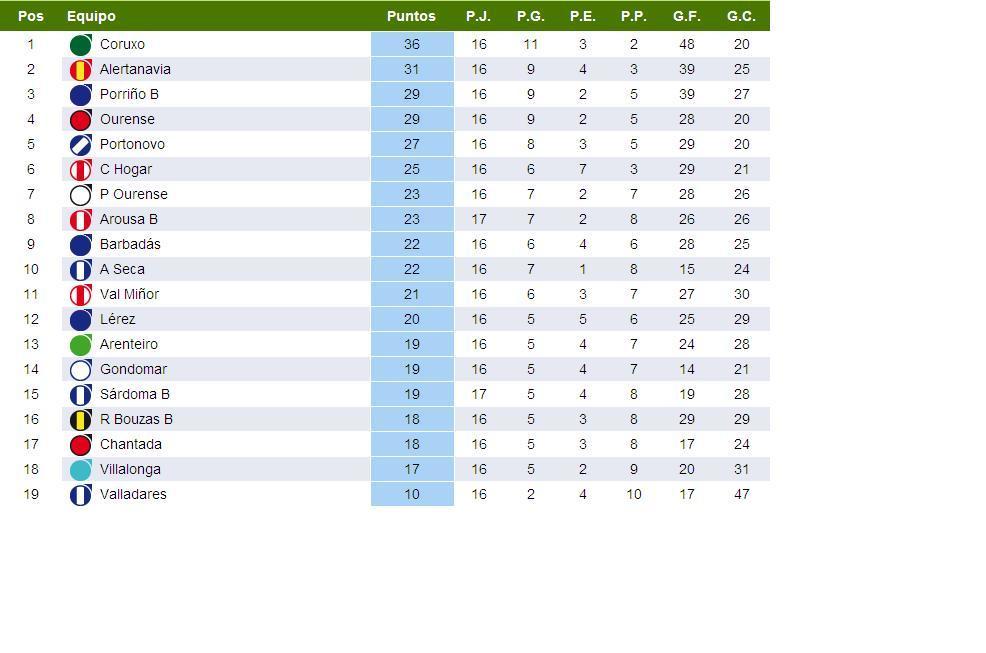
Task: Select the Villalonga light-blue badge
Action: point(80,470)
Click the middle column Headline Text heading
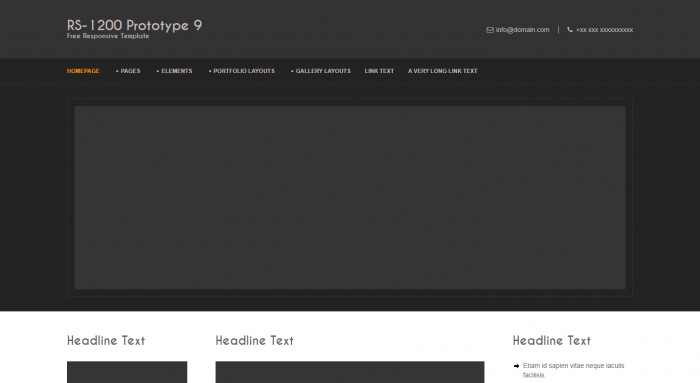Screen dimensions: 700x383 (255, 341)
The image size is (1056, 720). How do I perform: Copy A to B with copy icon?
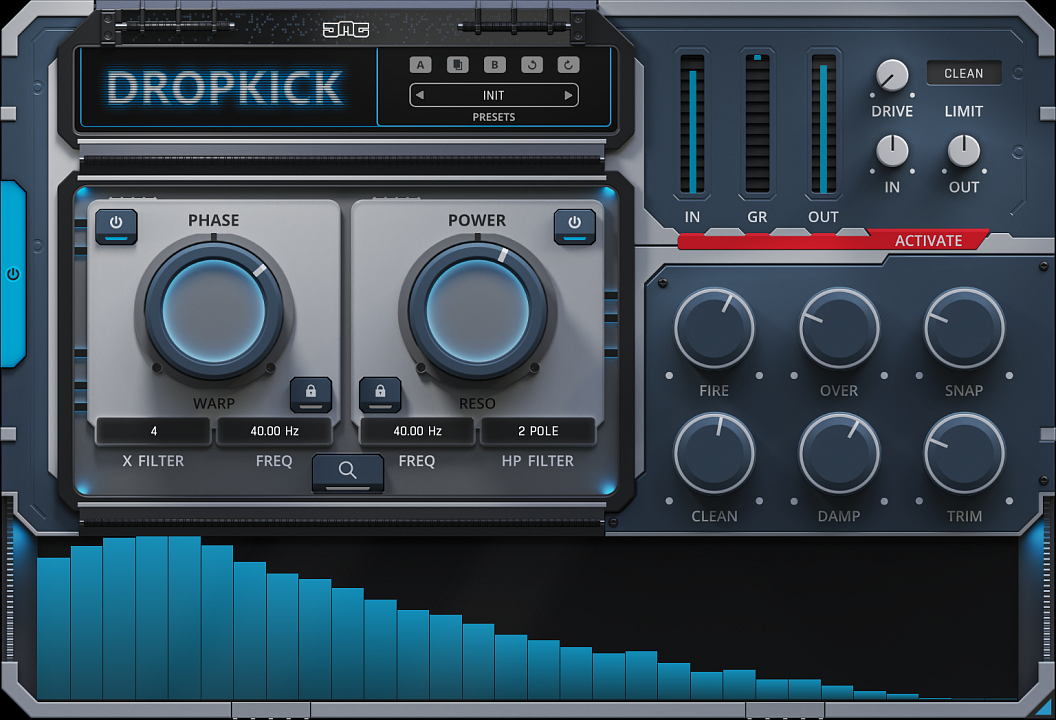[457, 65]
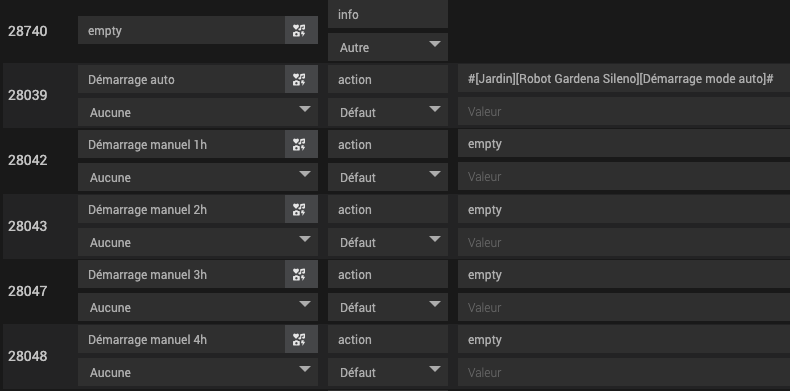
Task: Edit the Démarrage auto name field
Action: click(181, 79)
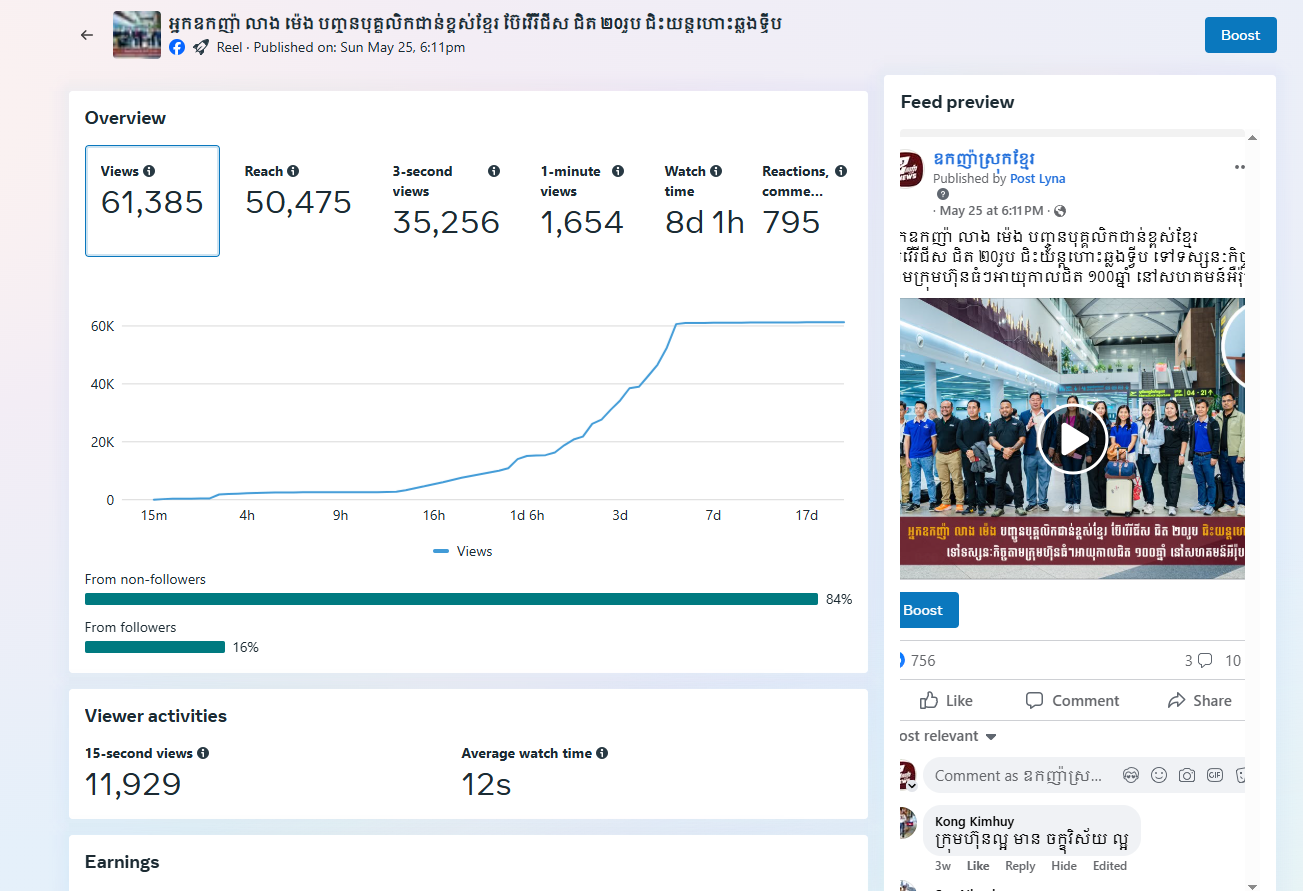1303x891 pixels.
Task: Open the Post Lyna publisher link
Action: click(1037, 178)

════

EXERCISE AIM: Look above for the line containing "Click the middle column Headline Text heading", then retype it and each line after it to the end of the records, exactly and without pictures.

REPLY:
Click the middle column Headline Text heading
Screen dimensions: 700x383 (255, 341)
The image size is (1056, 720). How do I perform: Copy A to B with copy icon?
[457, 65]
Task: Edit the Démarrage auto name field
Action: click(181, 79)
1303x891 pixels.
Task: Open the Post Lyna publisher link
Action: click(1037, 178)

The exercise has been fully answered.